## Requests
A - In the forum thread on pointers, what does the & operator get?
B - Rewrite everything from "int *ptr; <-- i" down to "an unnamed integer." in the forum thread on pointers, putting "whole number" wherever "integer" appears.

## Page extract
7 replies to this topic

[gautham]

I am learning the art of communicating in programming, Can any one clarify the following doubt:


int *ptr; <-- i came to know that this means "the variable 'ptr' is pointer to integer", how and why?

when we normally declare a variable: int k;<-- this means "k is a variable which is of integer type" but we don't say "k points integer", can we say that?


thank you.

[DarkLordofthePenguins]

A pointer is a special kind of integer that holds the address of a variable. They're used for dynamic memory allocation, complex data structures, and passing by reference among other things.

int *ptr;

means that ptr holds the address of an unnamed integer.

[gautham]

@DarkLordofthePenguins


Thank you friend,


but i am asking for the "Terminology" we use, i have read that:

int *ptr;<-- here "*ptr is pointer to int" why? and how? it is pointing to integer? since it is a "data type"?

[mebob]

I'll try to answer:

Yes, it is pointing to an integer. Also, if you were to say 'char *ptr;' it would be pointing to a char. When you define

int *ptr;

you define a variable that points to, or references, a specific memory location, by holding that location's address. You can set this address to whatever you please:

int *ptr;

ptr = 100;

but your program would probably crashed as odds are it wouldn't be allowed to access that memory address. You can also do this:

int var = 100;

int *ptr;

ptr = &var;

What this does is it takes the address of the variable 'var' by using the & operator (which gets the memory address of a variable), then assigns this address to 'ptr'. Later on, you can access this memory address with the * operator, by using '*ptr'.

## Stored rows
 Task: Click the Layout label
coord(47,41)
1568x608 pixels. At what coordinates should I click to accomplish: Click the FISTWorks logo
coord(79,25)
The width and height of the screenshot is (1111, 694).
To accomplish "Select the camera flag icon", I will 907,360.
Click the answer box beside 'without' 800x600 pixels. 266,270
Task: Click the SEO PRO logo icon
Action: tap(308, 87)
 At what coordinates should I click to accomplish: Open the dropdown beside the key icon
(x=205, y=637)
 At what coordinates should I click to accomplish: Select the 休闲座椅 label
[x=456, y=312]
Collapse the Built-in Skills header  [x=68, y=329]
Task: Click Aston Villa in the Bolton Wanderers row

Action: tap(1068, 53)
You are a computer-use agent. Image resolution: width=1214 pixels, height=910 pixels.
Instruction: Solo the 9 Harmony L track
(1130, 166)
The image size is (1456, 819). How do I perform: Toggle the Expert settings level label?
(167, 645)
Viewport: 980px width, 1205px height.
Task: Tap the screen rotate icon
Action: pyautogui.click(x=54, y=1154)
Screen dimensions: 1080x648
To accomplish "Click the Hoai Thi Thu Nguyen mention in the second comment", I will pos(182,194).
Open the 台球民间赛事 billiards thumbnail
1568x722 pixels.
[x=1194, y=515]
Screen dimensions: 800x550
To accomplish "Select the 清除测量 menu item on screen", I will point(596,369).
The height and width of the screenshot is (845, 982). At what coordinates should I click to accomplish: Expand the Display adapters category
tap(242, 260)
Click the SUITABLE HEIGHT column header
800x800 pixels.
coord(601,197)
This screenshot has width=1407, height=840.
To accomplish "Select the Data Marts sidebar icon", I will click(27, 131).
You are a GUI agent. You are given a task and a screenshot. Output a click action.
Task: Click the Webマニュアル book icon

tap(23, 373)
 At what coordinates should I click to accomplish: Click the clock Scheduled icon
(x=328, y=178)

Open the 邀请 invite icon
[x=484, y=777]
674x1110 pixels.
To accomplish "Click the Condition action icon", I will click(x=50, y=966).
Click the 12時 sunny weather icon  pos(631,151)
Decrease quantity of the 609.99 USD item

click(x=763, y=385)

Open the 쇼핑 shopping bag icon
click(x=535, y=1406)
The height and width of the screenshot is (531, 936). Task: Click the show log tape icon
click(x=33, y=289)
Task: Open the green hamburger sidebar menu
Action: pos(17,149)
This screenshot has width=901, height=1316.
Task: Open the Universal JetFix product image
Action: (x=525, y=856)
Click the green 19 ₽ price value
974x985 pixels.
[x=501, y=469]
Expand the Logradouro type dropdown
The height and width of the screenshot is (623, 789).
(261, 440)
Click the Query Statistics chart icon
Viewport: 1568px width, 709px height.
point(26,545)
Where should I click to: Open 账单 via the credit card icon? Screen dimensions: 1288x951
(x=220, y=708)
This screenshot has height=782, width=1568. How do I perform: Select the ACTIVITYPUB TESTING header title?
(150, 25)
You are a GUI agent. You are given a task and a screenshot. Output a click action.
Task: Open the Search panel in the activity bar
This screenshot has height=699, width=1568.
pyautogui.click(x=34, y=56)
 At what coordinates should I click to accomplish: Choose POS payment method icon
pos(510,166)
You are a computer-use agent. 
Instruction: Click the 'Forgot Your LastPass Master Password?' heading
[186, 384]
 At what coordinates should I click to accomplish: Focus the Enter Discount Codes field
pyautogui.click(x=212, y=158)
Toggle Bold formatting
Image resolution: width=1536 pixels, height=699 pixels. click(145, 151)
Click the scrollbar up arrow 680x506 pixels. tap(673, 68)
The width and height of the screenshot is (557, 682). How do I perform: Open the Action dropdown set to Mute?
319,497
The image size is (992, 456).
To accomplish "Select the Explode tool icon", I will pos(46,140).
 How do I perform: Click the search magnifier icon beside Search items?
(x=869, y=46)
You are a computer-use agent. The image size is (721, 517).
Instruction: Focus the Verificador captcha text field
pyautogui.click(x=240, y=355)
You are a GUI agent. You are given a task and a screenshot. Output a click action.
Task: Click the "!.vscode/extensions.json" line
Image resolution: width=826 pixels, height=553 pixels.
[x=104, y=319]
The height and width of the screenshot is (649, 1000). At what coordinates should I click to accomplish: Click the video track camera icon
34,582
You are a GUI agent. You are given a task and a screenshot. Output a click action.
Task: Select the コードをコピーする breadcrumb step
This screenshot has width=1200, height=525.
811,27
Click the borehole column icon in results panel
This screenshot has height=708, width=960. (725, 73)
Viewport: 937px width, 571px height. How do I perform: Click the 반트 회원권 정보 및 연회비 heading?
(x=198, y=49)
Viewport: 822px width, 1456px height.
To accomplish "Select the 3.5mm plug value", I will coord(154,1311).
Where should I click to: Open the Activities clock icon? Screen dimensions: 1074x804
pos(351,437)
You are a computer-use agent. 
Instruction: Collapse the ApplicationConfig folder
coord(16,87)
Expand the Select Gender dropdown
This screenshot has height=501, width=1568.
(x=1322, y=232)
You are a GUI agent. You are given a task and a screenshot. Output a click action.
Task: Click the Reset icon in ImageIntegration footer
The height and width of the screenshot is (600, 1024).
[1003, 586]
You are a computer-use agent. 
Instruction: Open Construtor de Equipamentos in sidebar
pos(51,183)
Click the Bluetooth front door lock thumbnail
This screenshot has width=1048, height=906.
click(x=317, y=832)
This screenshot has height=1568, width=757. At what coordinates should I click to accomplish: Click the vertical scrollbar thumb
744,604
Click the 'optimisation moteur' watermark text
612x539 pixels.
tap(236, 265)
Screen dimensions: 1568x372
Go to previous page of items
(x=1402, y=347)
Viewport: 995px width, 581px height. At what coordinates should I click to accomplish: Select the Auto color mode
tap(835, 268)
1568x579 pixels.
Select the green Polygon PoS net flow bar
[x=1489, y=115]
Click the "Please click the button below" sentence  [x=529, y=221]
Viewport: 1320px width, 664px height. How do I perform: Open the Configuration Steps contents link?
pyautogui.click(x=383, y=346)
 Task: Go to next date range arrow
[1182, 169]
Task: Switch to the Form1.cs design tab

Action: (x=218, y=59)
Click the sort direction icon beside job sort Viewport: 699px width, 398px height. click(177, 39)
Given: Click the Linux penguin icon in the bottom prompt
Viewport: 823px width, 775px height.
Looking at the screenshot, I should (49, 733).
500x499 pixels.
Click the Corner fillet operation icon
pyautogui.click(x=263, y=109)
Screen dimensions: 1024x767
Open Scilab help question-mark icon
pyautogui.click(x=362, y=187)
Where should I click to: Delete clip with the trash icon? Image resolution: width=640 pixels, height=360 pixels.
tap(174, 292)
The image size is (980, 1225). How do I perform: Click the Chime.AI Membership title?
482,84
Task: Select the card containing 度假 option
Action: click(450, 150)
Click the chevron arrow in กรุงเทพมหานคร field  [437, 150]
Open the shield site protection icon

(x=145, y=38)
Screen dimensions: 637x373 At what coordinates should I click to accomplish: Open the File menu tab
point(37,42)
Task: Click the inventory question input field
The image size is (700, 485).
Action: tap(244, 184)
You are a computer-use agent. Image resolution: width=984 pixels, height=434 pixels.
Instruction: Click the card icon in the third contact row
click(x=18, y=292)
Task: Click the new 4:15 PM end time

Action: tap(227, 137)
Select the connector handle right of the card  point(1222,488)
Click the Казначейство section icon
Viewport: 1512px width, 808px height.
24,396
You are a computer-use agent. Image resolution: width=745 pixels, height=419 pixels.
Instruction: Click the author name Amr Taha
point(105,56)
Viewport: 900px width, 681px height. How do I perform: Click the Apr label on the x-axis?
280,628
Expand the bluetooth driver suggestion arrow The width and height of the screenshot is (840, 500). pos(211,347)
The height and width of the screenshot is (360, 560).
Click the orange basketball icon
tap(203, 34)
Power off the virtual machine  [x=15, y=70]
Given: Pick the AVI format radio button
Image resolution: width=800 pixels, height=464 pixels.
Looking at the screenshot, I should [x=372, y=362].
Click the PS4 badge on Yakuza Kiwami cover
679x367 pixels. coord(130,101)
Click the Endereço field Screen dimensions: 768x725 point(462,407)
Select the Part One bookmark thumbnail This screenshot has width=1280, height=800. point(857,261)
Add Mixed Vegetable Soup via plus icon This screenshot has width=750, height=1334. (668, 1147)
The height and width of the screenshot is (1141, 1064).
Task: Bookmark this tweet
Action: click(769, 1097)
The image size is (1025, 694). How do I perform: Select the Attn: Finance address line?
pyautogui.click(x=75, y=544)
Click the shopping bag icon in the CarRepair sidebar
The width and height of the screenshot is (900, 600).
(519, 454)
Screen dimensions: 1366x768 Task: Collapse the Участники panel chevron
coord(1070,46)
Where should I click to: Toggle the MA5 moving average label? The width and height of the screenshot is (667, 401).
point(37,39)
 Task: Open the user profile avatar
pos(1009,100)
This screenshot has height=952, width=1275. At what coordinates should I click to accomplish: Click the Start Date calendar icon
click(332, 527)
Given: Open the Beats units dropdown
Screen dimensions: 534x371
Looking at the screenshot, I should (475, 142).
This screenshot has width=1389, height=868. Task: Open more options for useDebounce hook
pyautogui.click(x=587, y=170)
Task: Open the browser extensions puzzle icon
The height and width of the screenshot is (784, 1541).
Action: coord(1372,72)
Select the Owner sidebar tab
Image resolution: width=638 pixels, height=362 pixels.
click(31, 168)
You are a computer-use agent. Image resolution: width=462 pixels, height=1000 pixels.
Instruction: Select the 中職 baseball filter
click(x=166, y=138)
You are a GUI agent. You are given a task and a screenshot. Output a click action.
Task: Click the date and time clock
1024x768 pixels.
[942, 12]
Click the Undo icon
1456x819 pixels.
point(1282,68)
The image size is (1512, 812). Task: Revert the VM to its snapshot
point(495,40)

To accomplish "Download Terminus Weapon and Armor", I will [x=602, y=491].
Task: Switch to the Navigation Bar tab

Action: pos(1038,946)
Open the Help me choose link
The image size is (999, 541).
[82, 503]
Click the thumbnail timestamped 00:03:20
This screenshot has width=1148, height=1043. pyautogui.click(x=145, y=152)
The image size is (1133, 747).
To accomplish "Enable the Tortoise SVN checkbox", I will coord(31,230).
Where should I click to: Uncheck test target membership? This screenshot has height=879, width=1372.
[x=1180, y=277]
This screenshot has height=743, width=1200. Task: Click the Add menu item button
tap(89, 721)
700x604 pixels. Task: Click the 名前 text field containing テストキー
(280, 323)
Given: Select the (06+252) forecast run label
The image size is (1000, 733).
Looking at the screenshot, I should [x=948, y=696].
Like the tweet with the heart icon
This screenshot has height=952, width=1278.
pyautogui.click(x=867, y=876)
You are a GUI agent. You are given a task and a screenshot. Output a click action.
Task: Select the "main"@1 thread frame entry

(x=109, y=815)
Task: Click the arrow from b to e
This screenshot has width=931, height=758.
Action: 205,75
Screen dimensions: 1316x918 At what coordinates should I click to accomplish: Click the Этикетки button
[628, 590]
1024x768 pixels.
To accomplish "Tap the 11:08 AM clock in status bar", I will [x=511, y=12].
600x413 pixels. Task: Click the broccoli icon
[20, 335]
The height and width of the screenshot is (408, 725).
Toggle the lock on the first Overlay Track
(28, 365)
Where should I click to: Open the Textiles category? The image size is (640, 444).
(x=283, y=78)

## Replies
A - The memory address of a variable.

B -
int *ptr; <-- i came to know that this means "the variable 'ptr' is pointer to whole number", how and why?

when we normally declare a variable: int k;<-- this means "k is a variable which is of whole number type" but we don't say "k points whole number", can we say that?


thank you.

[DarkLordofthePenguins]

A pointer is a special kind of whole number that holds the address of a variable. They're used for dynamic memory allocation, complex data structures, and passing by reference among other things.

int *ptr;

means that ptr holds the address of an unnamed whole number.